> **AIM OF THE EXERCISE**: Edit the material below by replacing each instance of "GUI agent" with "interface agent", leaving everything else unchanged.

> **DATA TO USE**:
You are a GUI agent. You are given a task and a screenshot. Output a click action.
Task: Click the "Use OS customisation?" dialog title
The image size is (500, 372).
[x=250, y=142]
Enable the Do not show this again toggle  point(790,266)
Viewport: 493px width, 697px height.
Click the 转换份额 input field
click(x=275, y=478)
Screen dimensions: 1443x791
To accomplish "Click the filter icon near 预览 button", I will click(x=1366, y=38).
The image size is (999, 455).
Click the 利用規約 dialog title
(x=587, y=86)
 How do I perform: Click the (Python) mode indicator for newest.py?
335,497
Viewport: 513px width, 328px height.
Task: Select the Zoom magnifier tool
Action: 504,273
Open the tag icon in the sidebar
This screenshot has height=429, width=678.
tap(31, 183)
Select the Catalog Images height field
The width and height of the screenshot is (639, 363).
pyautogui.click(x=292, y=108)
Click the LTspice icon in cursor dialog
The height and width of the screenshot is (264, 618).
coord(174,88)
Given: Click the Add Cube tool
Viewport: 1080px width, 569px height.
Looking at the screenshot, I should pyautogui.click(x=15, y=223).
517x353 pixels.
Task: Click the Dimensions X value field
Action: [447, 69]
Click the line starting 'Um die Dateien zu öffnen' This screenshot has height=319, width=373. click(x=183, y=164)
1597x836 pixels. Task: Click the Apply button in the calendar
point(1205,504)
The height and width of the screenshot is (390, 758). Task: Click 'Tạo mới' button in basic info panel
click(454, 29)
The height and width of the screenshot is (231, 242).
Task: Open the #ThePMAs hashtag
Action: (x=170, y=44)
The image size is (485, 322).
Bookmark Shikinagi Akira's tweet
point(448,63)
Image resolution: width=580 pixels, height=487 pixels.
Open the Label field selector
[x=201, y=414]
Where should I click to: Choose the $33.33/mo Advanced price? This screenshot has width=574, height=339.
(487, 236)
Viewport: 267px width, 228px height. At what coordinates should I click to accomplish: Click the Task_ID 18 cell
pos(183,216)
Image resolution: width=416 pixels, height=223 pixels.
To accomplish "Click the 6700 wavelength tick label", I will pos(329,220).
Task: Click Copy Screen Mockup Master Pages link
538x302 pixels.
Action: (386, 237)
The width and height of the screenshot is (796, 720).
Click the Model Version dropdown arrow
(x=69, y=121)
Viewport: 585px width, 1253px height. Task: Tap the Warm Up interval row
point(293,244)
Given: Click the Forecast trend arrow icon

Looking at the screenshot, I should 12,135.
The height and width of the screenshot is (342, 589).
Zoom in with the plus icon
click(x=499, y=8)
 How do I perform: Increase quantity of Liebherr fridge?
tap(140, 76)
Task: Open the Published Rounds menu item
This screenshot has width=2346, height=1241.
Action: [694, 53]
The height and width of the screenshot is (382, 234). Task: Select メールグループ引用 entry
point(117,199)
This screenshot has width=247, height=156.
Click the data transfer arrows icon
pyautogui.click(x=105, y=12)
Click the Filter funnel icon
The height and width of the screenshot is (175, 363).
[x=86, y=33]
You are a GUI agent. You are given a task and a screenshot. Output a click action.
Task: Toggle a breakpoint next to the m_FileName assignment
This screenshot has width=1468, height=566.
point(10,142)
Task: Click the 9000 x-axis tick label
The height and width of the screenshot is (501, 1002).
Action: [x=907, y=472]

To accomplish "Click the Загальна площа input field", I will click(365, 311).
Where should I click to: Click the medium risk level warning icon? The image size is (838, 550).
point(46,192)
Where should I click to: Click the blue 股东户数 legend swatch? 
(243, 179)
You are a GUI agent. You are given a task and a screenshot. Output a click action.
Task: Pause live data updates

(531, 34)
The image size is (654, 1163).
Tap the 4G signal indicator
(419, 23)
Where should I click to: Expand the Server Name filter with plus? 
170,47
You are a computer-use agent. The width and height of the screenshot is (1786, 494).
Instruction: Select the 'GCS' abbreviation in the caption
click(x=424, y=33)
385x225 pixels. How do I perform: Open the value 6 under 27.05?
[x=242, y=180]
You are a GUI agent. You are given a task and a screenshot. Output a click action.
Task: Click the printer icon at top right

> **OUTPUT FOR THIS EXERCISE**:
You are a interface agent. You are given a task and a screenshot. Output a click action.
Task: Click the "Use OS customisation?" dialog title
The image size is (500, 372).
[x=250, y=142]
Enable the Do not show this again toggle  point(790,266)
Viewport: 493px width, 697px height.
Click the 转换份额 input field
click(x=275, y=478)
Screen dimensions: 1443x791
To accomplish "Click the filter icon near 预览 button", I will click(x=1366, y=38).
The image size is (999, 455).
Click the 利用規約 dialog title
(x=587, y=86)
 How do I perform: Click the (Python) mode indicator for newest.py?
335,497
Viewport: 513px width, 328px height.
Task: Select the Zoom magnifier tool
Action: 504,273
Open the tag icon in the sidebar
This screenshot has height=429, width=678.
tap(31, 183)
Select the Catalog Images height field
The width and height of the screenshot is (639, 363).
pyautogui.click(x=292, y=108)
Click the LTspice icon in cursor dialog
The height and width of the screenshot is (264, 618).
coord(174,88)
Given: Click the Add Cube tool
Viewport: 1080px width, 569px height.
Looking at the screenshot, I should pyautogui.click(x=15, y=223).
517x353 pixels.
Task: Click the Dimensions X value field
Action: [447, 69]
Click the line starting 'Um die Dateien zu öffnen' This screenshot has height=319, width=373. click(x=183, y=164)
1597x836 pixels. Task: Click the Apply button in the calendar
point(1205,504)
The height and width of the screenshot is (390, 758). Task: Click 'Tạo mới' button in basic info panel
click(454, 29)
The height and width of the screenshot is (231, 242).
Task: Open the #ThePMAs hashtag
Action: (x=170, y=44)
The image size is (485, 322).
Bookmark Shikinagi Akira's tweet
point(448,63)
Image resolution: width=580 pixels, height=487 pixels.
Open the Label field selector
[x=201, y=414]
Where should I click to: Choose the $33.33/mo Advanced price? This screenshot has width=574, height=339.
(487, 236)
Viewport: 267px width, 228px height. At what coordinates should I click to accomplish: Click the Task_ID 18 cell
pos(183,216)
Image resolution: width=416 pixels, height=223 pixels.
To accomplish "Click the 6700 wavelength tick label", I will pos(329,220).
Task: Click Copy Screen Mockup Master Pages link
538x302 pixels.
Action: (386, 237)
The width and height of the screenshot is (796, 720).
Click the Model Version dropdown arrow
(x=69, y=121)
Viewport: 585px width, 1253px height. Task: Tap the Warm Up interval row
point(293,244)
Given: Click the Forecast trend arrow icon

Looking at the screenshot, I should 12,135.
The height and width of the screenshot is (342, 589).
Zoom in with the plus icon
click(x=499, y=8)
 How do I perform: Increase quantity of Liebherr fridge?
tap(140, 76)
Task: Open the Published Rounds menu item
This screenshot has width=2346, height=1241.
Action: [694, 53]
The height and width of the screenshot is (382, 234). Task: Select メールグループ引用 entry
point(117,199)
This screenshot has width=247, height=156.
Click the data transfer arrows icon
pyautogui.click(x=105, y=12)
Click the Filter funnel icon
The height and width of the screenshot is (175, 363).
[x=86, y=33]
You are a interface agent. You are given a task and a screenshot. Output a click action.
Task: Toggle a breakpoint next to the m_FileName assignment
This screenshot has width=1468, height=566.
point(10,142)
Task: Click the 9000 x-axis tick label
The height and width of the screenshot is (501, 1002).
Action: [x=907, y=472]

To accomplish "Click the Загальна площа input field", I will click(365, 311).
Where should I click to: Click the medium risk level warning icon? The image size is (838, 550).
point(46,192)
Where should I click to: Click the blue 股东户数 legend swatch? 
(243, 179)
You are a interface agent. You are given a task and a screenshot. Output a click action.
Task: Pause live data updates

(531, 34)
The image size is (654, 1163).
Tap the 4G signal indicator
(419, 23)
Where should I click to: Expand the Server Name filter with plus? 
170,47
You are a computer-use agent. The width and height of the screenshot is (1786, 494).
Instruction: Select the 'GCS' abbreviation in the caption
click(x=424, y=33)
385x225 pixels. How do I perform: Open the value 6 under 27.05?
[x=242, y=180]
You are a interface agent. You are given a task and a screenshot. Output a click action.
Task: Click the printer icon at top right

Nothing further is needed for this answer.